Affiche du FN dans les années 1990.

Notre-Dame-des-Landes : évacuer les zadistes

Le projet d’aéroport n’est pas évoqué dans le programme. Cependant Marine Le Pen a pu se prononcer à ce propos à plusieurs reprises. Elle est opposée au projet, mais a estimé au micro de France Bleu Loire-Océan fin février que « rien ne peut aller contre une consultation populaire ». Avant d’appeler à l’évacuation des occupants de la Zad : « La fermeté doit être de mise, car il n’est pas question qu’un petit groupuscule d’anarchistes fasse céder indéfiniment l’État français. »

Protection de la nature… et des chasseurs

Le mot biodiversité n’apparaît pas dans le programme, qui n’est pas très précis sur ce thème. Seule la proposition 143, soit l’avant-dernière, y fait référence et elle porte sur la construction de logements : « Rationaliser et simplifier les normes d’urbanisme (…) afin de résorber les tensions sur le marché du logement. Veiller à la protection de l’environnement et des espaces naturels protégés (littoral, montagne, etc.). »

Donc la protection des terres ne sera pas normative. « Les mesures pour empêcher cette artificialisation des sols sont directives, voire autoritaires, puisqu’il s’agit d’interdiction, de privation de liberté », explique Philippe Murer. Mais alors, comment concilier préservation des terres naturelles ou agricoles et urbanisation ? Il ne présente pas de solution claire. « Les intellectuels, les militants écologistes doivent proposer des solutions viables prenant en compte toutes les facettes du sujet, du problème écologique, au pendant démographique au problème social lié au prix du logement », estime-t-il.

À noter que les élus FN ont régulièrement voté contre des mesures destinées à améliorer la protection de la biodiversité. Marion Maréchal-Le Pen s’est opposée à la loi biodiversité. Lors des élections européennes de 2014, le parti s’était prononcé pour l’abrogation de la directive Oiseaux et de la directive Natura 2000 dans ses réponses à la Fédération nationale des chasseurs.

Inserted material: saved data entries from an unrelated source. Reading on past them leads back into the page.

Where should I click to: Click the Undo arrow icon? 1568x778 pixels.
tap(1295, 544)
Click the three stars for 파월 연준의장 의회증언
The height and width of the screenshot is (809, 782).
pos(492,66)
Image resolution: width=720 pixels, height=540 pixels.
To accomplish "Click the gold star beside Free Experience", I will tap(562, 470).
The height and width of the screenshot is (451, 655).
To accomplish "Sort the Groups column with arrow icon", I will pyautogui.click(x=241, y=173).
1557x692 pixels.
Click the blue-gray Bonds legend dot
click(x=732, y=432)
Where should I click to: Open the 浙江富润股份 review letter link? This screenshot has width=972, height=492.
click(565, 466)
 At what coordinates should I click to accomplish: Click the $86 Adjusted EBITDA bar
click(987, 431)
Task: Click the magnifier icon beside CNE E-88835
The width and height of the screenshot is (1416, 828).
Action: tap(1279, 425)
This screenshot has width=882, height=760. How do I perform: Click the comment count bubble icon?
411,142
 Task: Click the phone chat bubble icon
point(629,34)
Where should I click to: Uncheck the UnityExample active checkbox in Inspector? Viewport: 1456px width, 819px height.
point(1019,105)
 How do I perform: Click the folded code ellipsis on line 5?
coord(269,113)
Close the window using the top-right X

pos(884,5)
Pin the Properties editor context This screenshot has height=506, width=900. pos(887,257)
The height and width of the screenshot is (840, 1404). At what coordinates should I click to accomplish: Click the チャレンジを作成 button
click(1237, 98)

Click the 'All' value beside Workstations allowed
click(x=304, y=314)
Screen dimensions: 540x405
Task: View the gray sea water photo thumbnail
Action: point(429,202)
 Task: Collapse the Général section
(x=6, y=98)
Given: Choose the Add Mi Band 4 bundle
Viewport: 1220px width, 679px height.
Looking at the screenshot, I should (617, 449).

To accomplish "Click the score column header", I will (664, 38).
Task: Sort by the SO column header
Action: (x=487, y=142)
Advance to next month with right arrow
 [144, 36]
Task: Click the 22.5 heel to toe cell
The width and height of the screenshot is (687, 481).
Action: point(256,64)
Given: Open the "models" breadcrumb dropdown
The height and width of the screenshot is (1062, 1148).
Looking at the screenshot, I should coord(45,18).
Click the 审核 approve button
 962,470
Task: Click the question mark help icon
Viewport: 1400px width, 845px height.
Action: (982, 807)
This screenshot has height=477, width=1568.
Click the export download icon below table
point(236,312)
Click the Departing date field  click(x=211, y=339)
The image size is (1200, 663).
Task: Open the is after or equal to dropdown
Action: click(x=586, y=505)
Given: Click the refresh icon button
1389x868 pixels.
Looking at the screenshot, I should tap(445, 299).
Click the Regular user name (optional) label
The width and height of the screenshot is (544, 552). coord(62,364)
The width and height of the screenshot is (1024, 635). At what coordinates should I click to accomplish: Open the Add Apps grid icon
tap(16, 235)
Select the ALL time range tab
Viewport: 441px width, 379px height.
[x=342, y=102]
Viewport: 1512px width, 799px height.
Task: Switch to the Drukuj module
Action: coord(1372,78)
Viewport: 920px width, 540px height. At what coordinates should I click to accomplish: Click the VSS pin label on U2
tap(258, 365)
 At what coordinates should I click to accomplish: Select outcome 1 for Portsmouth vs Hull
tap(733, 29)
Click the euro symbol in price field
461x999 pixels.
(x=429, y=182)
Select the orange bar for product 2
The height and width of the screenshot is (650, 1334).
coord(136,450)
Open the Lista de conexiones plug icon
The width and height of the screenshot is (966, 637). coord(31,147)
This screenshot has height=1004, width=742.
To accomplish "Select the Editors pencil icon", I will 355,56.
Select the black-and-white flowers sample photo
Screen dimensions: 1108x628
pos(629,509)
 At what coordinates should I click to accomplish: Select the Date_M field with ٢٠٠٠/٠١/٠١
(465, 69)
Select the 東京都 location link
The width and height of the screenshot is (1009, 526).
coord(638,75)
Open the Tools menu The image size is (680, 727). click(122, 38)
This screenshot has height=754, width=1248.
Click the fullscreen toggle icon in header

Le FN prône une gestion de la biodiversité par les chasseurs, comme le montre la proposition de résolution déposée en octobre 2016 au Parlement européen, « sur l’importance socioenvironnementale de la chasse. »

Les enjeux environnementaux dépassent forcément les frontières

Alors, le Front national se préoccupe-t-il réellement d’écologie ? Chez Greenpeace France, qui a fait une analyse des programmes des candidats, on en doute fortement. Pour Jean-François Julliard, directeur général de l’organisation, écologie et repli à l’intérieur des frontières sont incompatibles : « Les écosystèmes fonctionnent justement parce qu’ils sont interconnectés, donc les enjeux environnementaux dépassent forcément les frontières. Même si demain on cessait d’émettre des gaz à effet de serre à l’échelle nationale, cela ne fonctionnerait pas. L’attitude du FN est égoïste et revient à se dire que l’on profite d’être dans un pays riche et pas encore trop touché par le changement climatique, puis on verra ensuite si on peut faire quelque chose pour ceux qui en sont déjà victimes... »

D’ailleurs, Reporterre a demandé à Philippe Murer ce que le parti comptait faire pour les réfugiés climatiques. « Chaque peuple libre a le droit de décider qui rentre, qui sort de son territoire et qui s’y maintient », rappelle-t-il d’abord. Avant de poursuivre : « Je pense que la France peut se passer d’énergies fossiles en 20 à 30 ans. D’autres grands consommateurs de fossiles peuvent le faire très rapidement. (…) La dynamique du climat peut s’inverser. Dans ces conditions, il y aura très peu de migrants climatiques. » Chacun chez soi et il n’y aura pas de problème.